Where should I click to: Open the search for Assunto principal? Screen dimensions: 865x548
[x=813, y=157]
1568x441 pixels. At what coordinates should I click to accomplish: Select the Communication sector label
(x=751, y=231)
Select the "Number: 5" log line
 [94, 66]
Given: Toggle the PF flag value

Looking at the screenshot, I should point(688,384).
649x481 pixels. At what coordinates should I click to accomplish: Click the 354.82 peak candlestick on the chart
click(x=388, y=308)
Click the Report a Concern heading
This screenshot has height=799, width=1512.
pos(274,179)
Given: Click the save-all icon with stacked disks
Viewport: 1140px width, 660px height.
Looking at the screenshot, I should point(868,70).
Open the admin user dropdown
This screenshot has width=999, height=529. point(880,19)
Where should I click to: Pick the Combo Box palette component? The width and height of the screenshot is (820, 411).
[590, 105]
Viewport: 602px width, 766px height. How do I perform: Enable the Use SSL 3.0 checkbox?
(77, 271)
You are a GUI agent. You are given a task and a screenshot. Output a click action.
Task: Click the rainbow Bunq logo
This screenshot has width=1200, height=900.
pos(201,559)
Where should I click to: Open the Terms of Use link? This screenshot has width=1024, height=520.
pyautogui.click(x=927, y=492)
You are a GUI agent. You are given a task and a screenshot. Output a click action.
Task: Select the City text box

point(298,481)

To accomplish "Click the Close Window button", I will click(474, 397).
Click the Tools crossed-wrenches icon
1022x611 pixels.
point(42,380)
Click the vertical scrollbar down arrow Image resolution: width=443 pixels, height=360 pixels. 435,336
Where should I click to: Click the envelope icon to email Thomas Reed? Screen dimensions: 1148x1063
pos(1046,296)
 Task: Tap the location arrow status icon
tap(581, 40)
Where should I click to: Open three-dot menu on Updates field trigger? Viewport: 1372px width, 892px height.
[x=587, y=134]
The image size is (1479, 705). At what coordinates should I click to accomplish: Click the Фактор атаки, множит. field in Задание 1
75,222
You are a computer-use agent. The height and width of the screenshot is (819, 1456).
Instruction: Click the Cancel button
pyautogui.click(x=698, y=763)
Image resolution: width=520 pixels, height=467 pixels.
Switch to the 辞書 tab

■ What you need to do
Please revise all of these rows, changing every "Where should I click to" to "Where do I click to" and leaving the rest as it is.

■ Exercise response
Where do I click to: Open the search for Assunto principal? Screen dimensions: 865x548
[x=813, y=157]
1568x441 pixels. At what coordinates should I click to accomplish: Select the Communication sector label
(x=751, y=231)
Select the "Number: 5" log line
 [94, 66]
Given: Toggle the PF flag value

Looking at the screenshot, I should point(688,384).
649x481 pixels. At what coordinates should I click to accomplish: Click the 354.82 peak candlestick on the chart
click(x=388, y=308)
Click the Report a Concern heading
This screenshot has height=799, width=1512.
pos(274,179)
Given: Click the save-all icon with stacked disks
Viewport: 1140px width, 660px height.
Looking at the screenshot, I should point(868,70).
Open the admin user dropdown
This screenshot has width=999, height=529. point(880,19)
Where do I click to: Pick the Combo Box palette component? The width and height of the screenshot is (820, 411).
[590, 105]
Viewport: 602px width, 766px height. How do I perform: Enable the Use SSL 3.0 checkbox?
(77, 271)
You are a GUI agent. You are given a task and a screenshot. Output a click action.
Task: Click the rainbow Bunq logo
This screenshot has width=1200, height=900.
pos(201,559)
Where do I click to: Open the Terms of Use link? This screenshot has width=1024, height=520.
pyautogui.click(x=927, y=492)
You are a GUI agent. You are given a task and a screenshot. Output a click action.
Task: Select the City text box

point(298,481)

To accomplish "Click the Close Window button", I will click(474, 397).
Click the Tools crossed-wrenches icon
1022x611 pixels.
point(42,380)
Click the vertical scrollbar down arrow Image resolution: width=443 pixels, height=360 pixels. 435,336
Where do I click to: Click the envelope icon to email Thomas Reed? Screen dimensions: 1148x1063
pos(1046,296)
 Task: Tap the location arrow status icon
tap(581, 40)
Where do I click to: Open three-dot menu on Updates field trigger? Viewport: 1372px width, 892px height.
[x=587, y=134]
The image size is (1479, 705). At what coordinates should I click to accomplish: Click the Фактор атаки, множит. field in Задание 1
75,222
You are a computer-use agent. The height and width of the screenshot is (819, 1456).
Instruction: Click the Cancel button
pyautogui.click(x=698, y=763)
Image resolution: width=520 pixels, height=467 pixels.
Switch to the 辞書 tab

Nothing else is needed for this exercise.